An Islamic legal expert from the Japan Halal Association, an Osaka-based nonprofit organization which issues halal certificates, visited the company on April 28 and gave 51-year-old Tomoaki Sato, the president of the company, the good news that their soy sauce products had been certified as halal products. It is not only the first halal certification for soy sauce products in Yamagata Prefecture, but also the first in the country.
Halal certification proves that the product complies with Islamic law. Halal means “permitted by God” in Arabic. To be certified, there are rules such as not including pork or alcohol, which are forbidden by Muslim law, and not using cooking utensils that have come into contact with such items. Besides food-related products such as food additives and seasoning materials, items such as cosmetics and medical products are also covered by halal rules.

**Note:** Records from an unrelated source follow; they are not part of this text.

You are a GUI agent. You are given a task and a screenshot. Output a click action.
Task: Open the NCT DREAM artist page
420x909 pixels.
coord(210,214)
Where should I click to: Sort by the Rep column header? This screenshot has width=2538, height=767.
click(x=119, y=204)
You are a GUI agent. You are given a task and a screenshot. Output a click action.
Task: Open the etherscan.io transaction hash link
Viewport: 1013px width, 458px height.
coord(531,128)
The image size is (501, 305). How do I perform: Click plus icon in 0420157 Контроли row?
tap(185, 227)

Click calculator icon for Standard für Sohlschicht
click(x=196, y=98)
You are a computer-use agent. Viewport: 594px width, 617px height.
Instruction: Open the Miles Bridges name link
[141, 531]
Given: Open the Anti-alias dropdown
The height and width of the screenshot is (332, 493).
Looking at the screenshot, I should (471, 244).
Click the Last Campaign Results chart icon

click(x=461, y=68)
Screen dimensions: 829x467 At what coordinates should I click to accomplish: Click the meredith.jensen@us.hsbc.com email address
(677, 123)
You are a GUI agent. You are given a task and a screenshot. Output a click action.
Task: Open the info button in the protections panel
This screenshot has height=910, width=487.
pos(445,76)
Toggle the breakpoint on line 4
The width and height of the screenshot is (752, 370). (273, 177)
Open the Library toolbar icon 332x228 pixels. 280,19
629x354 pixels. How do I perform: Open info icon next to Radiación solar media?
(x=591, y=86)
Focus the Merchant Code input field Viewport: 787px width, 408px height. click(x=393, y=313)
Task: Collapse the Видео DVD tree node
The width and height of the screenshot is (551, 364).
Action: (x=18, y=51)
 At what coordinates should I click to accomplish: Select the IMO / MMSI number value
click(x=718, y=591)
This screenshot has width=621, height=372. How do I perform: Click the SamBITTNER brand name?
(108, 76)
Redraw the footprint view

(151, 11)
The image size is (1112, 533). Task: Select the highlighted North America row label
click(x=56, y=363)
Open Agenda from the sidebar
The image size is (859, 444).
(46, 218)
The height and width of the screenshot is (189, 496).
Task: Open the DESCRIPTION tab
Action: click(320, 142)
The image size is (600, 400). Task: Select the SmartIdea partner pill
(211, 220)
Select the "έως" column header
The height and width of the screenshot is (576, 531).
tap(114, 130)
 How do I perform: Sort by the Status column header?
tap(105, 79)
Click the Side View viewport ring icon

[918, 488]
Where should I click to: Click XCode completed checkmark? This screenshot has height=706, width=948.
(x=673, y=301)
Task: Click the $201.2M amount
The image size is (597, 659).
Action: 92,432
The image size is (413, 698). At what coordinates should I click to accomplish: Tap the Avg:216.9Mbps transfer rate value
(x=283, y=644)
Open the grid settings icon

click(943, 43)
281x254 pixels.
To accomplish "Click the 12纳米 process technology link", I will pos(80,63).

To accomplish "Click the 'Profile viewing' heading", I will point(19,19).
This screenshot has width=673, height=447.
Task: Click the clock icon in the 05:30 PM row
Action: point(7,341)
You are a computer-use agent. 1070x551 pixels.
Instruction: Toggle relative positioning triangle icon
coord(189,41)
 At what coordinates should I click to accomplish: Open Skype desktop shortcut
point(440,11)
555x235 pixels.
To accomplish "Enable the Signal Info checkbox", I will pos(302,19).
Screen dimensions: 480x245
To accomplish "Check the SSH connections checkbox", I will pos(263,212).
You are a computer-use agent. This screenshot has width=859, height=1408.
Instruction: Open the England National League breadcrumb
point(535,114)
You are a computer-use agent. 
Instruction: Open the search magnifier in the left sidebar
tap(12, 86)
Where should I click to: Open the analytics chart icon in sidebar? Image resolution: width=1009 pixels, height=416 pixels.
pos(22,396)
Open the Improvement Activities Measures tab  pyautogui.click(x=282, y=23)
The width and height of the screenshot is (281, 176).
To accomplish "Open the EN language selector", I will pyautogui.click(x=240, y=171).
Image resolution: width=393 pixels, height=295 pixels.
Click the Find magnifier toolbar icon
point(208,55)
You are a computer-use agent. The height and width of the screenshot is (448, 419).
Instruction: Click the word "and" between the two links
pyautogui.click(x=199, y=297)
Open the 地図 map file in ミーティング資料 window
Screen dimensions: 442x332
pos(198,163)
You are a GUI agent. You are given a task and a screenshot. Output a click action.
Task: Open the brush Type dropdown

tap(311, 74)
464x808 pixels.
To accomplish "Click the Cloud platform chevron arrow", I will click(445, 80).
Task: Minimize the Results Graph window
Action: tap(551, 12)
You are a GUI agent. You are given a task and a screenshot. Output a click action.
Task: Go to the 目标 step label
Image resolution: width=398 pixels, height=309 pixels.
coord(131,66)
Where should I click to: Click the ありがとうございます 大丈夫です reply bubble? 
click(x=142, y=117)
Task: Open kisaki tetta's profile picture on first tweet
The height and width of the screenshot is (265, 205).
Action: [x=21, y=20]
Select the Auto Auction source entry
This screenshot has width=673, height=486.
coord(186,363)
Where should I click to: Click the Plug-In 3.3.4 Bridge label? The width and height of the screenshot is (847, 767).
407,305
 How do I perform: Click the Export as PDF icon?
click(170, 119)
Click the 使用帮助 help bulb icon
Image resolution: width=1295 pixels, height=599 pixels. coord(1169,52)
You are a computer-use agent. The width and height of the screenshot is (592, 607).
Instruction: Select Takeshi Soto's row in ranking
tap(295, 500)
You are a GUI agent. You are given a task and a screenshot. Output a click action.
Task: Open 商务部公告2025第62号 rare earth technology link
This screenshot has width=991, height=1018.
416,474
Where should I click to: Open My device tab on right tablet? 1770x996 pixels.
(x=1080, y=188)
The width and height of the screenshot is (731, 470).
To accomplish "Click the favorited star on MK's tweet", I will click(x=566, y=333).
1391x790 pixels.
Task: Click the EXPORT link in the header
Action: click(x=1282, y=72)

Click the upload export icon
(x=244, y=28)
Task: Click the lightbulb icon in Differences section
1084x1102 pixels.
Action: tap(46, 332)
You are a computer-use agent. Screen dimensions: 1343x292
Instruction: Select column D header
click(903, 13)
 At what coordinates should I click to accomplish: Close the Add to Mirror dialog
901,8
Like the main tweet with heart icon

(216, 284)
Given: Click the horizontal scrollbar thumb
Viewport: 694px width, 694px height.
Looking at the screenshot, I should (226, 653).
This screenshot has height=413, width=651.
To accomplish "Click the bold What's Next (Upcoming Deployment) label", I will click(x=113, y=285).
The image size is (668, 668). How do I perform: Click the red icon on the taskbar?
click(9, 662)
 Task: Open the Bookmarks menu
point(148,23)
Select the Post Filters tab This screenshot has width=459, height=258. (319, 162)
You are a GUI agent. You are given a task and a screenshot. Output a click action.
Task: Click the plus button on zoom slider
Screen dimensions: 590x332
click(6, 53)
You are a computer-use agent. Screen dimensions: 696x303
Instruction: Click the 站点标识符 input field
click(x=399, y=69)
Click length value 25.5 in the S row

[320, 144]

There are no internationally unified certification organizations, but there are over 10 such organizations in Japan.
Marujyu currently has dealings in eight countries, such as China and South Africa. Overseas sales currently account for less than 10 percent of the total sales, but foreseeing that the domestic market would shrink in the future, the company shifted its focus to Muslim countries in Southeast Asia and the Middle East, where there is significant economic growth, and started working toward obtaining halal certification in April last year.
First, Marujyu asked the companies that supplied the raw materials for the soy sauce to submit documents that proved they did not use any foodstuff that violated halal standards. Marujyu even changed suppliers in case of noncooperation. The adhesive tape used for packaging was also changed to a type that did not include pig-derived gelatin.
In order to learn about production line management, 11 employees were sent to Japanese food company factories in Malaysia in February. After their return to Japan, a new production line was constructed with halal certification in mind. On April 16, Marujyu cleared the last hurdle for obtaining the certification when a maulvi, or Islamic legal expert, from the Japan Halal Association visited the company and personally cleansed the production lines and pots.
Marujyu plans to export its soy sauce products to Indonesia, Malaysia, Singapore and Dubai in United Arab Emirates through its affiliated trading company as early as mid-July. The company is also considering obtaining halal certificates for its other products such as miso.
“I see potential in exporting food products unique to Japan, now that Japanese food is attracting attention overseas. We did experience many difficulties in negotiating with our business partners and in upgrading our facilities, but I’m sure we will be able to discover new opportunities in developing new markets,” Mr. Sato said.
A business seminar for halal certification will be held for the first time in Yamagata on May 26. It will be hosted by JETRO Yamagata (a local office of the Japan External Trade Organization), the Yamagata International Economic Development Support Organization, and the Shonai Bank. The organizers say there have been applications from food companies and hotels within the prefecture.
According to JETRO, halal is an important concept not only in exporting products overseas, but also in attracting tourists to the region from Muslim countries, and the seminar aims to help businesses in the prefecture understand halal.